→ WHAT NEEDS TO BE DONE: After locating the line that holds "Select the Cibadak destination label", transcribe it and each following line to the end of the records, changing nothing and adding nothing.

→ DATA UNDER STUDY:
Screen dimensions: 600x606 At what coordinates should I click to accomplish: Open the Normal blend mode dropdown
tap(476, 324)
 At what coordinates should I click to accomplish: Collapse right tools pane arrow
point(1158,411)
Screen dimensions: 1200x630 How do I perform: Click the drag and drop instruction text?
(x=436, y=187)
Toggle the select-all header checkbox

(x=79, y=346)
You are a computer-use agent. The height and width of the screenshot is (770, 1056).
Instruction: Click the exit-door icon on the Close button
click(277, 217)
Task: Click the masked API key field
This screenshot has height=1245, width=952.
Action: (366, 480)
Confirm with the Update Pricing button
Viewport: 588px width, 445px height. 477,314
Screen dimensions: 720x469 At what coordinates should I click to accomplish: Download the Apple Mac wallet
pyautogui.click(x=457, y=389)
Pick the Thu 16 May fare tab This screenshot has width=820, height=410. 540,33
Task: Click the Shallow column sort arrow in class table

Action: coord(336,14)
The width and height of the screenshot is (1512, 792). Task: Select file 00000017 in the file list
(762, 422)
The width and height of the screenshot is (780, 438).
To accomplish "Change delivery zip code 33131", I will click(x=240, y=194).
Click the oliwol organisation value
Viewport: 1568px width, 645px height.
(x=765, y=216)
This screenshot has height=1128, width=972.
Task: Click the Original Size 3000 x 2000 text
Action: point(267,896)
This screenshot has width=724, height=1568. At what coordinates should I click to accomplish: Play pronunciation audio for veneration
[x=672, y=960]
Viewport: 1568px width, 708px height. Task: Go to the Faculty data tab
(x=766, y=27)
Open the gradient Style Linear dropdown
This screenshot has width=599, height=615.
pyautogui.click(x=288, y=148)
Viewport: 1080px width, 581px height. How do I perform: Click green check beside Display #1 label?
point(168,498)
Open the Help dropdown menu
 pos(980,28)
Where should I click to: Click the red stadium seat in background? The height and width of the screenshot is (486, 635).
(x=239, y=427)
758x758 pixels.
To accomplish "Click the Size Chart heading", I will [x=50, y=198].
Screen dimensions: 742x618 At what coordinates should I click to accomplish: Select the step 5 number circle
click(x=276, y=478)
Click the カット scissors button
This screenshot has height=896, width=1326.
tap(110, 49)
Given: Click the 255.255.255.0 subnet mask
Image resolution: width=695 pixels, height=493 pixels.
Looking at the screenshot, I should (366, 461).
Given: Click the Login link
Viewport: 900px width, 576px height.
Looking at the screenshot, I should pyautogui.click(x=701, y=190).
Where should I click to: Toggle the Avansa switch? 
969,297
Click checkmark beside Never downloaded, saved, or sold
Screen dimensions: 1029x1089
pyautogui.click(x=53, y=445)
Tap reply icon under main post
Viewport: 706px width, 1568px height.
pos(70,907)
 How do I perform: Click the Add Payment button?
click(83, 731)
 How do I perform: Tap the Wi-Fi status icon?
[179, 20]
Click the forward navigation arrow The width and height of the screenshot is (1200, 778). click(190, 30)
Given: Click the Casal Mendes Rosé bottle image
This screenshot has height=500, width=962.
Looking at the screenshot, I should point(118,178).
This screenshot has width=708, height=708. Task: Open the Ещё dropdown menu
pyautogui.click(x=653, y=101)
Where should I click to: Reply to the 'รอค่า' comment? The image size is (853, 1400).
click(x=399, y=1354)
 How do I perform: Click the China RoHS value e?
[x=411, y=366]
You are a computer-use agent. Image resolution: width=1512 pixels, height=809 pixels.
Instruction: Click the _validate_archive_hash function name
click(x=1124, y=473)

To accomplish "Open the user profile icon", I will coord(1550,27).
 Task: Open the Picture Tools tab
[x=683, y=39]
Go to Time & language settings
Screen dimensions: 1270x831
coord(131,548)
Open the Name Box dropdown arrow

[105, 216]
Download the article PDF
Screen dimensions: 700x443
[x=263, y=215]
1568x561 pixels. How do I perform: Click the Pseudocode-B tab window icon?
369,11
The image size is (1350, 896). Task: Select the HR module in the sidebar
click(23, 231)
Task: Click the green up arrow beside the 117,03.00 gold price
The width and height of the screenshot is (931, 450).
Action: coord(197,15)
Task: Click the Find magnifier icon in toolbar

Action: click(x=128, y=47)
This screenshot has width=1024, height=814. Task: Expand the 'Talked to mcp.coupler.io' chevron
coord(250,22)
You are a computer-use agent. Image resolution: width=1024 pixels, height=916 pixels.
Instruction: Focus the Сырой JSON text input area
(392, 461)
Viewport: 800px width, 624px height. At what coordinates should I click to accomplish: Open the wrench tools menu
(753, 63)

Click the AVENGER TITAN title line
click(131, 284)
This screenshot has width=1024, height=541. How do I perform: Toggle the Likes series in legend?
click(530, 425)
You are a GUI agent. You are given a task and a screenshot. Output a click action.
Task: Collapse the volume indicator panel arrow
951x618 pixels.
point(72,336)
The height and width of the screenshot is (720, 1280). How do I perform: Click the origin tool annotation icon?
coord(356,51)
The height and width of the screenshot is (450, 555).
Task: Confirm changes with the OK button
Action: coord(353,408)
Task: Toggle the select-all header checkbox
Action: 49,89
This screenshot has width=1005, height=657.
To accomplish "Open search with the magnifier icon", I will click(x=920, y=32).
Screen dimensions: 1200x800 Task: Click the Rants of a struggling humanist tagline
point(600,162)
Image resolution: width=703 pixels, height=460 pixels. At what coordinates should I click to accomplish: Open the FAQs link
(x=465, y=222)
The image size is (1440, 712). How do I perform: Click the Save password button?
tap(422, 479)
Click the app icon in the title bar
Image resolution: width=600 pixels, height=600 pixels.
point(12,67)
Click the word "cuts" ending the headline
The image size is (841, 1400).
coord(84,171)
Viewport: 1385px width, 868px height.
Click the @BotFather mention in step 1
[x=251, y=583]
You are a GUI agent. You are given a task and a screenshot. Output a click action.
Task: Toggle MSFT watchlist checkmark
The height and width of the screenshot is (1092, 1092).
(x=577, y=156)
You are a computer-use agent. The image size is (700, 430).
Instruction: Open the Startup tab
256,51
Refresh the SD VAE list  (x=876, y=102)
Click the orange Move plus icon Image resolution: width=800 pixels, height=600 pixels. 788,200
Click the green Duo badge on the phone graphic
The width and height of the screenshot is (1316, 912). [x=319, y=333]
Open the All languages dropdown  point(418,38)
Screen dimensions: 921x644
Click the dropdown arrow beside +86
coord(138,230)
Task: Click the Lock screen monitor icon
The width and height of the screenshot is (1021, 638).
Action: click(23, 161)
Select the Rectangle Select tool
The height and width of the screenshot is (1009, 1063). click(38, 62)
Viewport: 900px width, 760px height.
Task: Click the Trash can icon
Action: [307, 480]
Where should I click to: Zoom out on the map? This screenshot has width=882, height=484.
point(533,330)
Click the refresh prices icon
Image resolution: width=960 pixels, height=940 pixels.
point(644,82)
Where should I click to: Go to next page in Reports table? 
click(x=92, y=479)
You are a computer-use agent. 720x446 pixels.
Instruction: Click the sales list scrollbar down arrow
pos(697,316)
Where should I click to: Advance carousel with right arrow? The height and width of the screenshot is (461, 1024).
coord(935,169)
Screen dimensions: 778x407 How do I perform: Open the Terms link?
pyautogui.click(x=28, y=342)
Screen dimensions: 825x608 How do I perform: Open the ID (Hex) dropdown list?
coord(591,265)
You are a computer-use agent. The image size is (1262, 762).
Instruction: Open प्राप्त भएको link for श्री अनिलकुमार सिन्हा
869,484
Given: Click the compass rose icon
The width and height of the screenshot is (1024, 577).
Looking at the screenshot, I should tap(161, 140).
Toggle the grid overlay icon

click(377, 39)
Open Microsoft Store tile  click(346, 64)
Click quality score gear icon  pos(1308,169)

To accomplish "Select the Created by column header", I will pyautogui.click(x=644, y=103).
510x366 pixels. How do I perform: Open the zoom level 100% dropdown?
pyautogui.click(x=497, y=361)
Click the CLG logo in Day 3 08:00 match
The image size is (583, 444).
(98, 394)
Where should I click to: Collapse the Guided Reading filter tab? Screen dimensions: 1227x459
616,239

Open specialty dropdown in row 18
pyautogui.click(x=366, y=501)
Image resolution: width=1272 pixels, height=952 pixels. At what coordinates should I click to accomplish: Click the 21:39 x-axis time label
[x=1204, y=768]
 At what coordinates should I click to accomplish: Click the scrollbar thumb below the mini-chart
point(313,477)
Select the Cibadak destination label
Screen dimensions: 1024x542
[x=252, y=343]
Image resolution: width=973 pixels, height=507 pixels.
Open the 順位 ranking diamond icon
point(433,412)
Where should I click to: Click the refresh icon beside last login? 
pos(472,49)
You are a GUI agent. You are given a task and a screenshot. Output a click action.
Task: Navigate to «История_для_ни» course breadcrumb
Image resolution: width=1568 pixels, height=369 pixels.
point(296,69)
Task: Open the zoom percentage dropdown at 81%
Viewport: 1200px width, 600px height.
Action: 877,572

→ TASK RESPONSE:
Select the Cibadak destination label
Screen dimensions: 1024x542
[x=252, y=343]
Image resolution: width=973 pixels, height=507 pixels.
Open the 順位 ranking diamond icon
point(433,412)
Where should I click to: Click the refresh icon beside last login? 
pos(472,49)
You are a GUI agent. You are given a task and a screenshot. Output a click action.
Task: Navigate to «История_для_ни» course breadcrumb
Image resolution: width=1568 pixels, height=369 pixels.
point(296,69)
Task: Open the zoom percentage dropdown at 81%
Viewport: 1200px width, 600px height.
Action: 877,572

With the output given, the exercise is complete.